Stored items
════════
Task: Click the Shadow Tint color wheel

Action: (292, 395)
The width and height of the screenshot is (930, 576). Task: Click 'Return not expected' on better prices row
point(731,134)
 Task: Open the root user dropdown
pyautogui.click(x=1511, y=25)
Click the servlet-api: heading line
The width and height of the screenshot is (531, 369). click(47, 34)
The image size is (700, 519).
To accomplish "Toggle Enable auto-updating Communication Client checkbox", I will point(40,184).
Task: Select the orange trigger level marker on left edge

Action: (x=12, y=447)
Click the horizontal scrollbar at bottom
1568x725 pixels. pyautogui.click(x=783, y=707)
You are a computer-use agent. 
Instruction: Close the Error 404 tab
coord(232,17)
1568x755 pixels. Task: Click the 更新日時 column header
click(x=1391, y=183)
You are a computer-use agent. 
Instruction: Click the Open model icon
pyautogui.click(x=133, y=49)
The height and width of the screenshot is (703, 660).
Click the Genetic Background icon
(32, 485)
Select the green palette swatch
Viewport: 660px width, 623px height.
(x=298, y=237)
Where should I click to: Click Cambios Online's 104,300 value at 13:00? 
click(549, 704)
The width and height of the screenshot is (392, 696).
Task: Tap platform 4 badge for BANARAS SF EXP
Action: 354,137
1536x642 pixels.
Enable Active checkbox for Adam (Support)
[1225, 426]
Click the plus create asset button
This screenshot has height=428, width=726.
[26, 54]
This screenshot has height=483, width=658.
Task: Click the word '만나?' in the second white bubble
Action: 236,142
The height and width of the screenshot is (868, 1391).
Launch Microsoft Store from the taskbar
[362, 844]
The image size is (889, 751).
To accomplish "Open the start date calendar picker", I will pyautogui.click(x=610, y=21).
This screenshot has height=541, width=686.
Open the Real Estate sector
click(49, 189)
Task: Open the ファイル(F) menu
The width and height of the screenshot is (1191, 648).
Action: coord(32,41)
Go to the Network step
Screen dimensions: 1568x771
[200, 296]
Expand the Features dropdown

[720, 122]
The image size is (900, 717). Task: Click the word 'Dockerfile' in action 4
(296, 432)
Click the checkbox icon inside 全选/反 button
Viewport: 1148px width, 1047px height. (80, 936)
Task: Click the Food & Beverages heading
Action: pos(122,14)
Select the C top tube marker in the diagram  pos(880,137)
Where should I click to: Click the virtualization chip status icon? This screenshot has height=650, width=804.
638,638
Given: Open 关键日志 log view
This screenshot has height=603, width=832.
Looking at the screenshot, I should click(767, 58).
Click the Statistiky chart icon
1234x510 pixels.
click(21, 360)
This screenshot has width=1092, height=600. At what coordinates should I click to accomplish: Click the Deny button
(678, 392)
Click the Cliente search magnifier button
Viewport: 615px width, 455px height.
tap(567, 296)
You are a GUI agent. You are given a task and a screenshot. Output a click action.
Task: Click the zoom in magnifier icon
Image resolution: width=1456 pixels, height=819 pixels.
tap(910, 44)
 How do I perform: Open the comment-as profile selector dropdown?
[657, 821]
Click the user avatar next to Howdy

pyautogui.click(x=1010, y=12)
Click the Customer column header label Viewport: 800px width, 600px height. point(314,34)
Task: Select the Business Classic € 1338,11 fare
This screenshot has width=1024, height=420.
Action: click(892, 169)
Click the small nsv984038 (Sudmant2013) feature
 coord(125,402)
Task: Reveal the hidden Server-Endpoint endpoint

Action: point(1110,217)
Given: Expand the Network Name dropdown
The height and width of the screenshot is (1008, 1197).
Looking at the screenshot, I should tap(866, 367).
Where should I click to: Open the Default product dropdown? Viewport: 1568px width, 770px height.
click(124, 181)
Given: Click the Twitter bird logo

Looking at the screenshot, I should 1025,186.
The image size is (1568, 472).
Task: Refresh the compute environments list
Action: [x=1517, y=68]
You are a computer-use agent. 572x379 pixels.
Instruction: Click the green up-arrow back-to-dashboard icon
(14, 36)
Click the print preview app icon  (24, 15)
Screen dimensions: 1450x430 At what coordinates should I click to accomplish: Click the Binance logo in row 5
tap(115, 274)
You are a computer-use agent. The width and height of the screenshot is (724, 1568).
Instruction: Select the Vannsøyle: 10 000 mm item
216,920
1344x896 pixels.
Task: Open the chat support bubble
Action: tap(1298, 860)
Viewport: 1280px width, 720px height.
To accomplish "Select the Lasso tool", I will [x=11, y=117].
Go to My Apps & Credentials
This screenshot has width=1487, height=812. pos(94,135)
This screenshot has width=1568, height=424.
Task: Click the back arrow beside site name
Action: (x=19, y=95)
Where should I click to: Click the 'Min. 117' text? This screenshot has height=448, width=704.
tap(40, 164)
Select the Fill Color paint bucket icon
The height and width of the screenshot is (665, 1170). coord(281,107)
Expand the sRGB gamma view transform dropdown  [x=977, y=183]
════════
* _Instructions for the task_
Up to and including the line with "Select the C", output every line of the records above exactly, starting from the first; output nothing else.

* _Answer_
Task: Click the Shadow Tint color wheel

Action: (292, 395)
The width and height of the screenshot is (930, 576). Task: Click 'Return not expected' on better prices row
point(731,134)
 Task: Open the root user dropdown
pyautogui.click(x=1511, y=25)
Click the servlet-api: heading line
The width and height of the screenshot is (531, 369). click(47, 34)
The image size is (700, 519).
To accomplish "Toggle Enable auto-updating Communication Client checkbox", I will point(40,184).
Task: Select the orange trigger level marker on left edge

Action: (x=12, y=447)
Click the horizontal scrollbar at bottom
1568x725 pixels. pyautogui.click(x=783, y=707)
You are a computer-use agent. 
Instruction: Close the Error 404 tab
coord(232,17)
1568x755 pixels. Task: Click the 更新日時 column header
click(x=1391, y=183)
You are a computer-use agent. 
Instruction: Click the Open model icon
pyautogui.click(x=133, y=49)
The height and width of the screenshot is (703, 660).
Click the Genetic Background icon
(32, 485)
Select the green palette swatch
Viewport: 660px width, 623px height.
(x=298, y=237)
Where should I click to: Click Cambios Online's 104,300 value at 13:00? 
click(549, 704)
The width and height of the screenshot is (392, 696).
Task: Tap platform 4 badge for BANARAS SF EXP
Action: 354,137
1536x642 pixels.
Enable Active checkbox for Adam (Support)
[1225, 426]
Click the plus create asset button
This screenshot has height=428, width=726.
[26, 54]
This screenshot has height=483, width=658.
Task: Click the word '만나?' in the second white bubble
Action: 236,142
The height and width of the screenshot is (868, 1391).
Launch Microsoft Store from the taskbar
[362, 844]
The image size is (889, 751).
To accomplish "Open the start date calendar picker", I will pyautogui.click(x=610, y=21).
This screenshot has height=541, width=686.
Open the Real Estate sector
click(49, 189)
Task: Open the ファイル(F) menu
The width and height of the screenshot is (1191, 648).
Action: coord(32,41)
Go to the Network step
Screen dimensions: 1568x771
[200, 296]
Expand the Features dropdown

[720, 122]
The image size is (900, 717). Task: Click the word 'Dockerfile' in action 4
(296, 432)
Click the checkbox icon inside 全选/反 button
Viewport: 1148px width, 1047px height. (80, 936)
Task: Click the Food & Beverages heading
Action: pos(122,14)
Select the C top tube marker in the diagram  pos(880,137)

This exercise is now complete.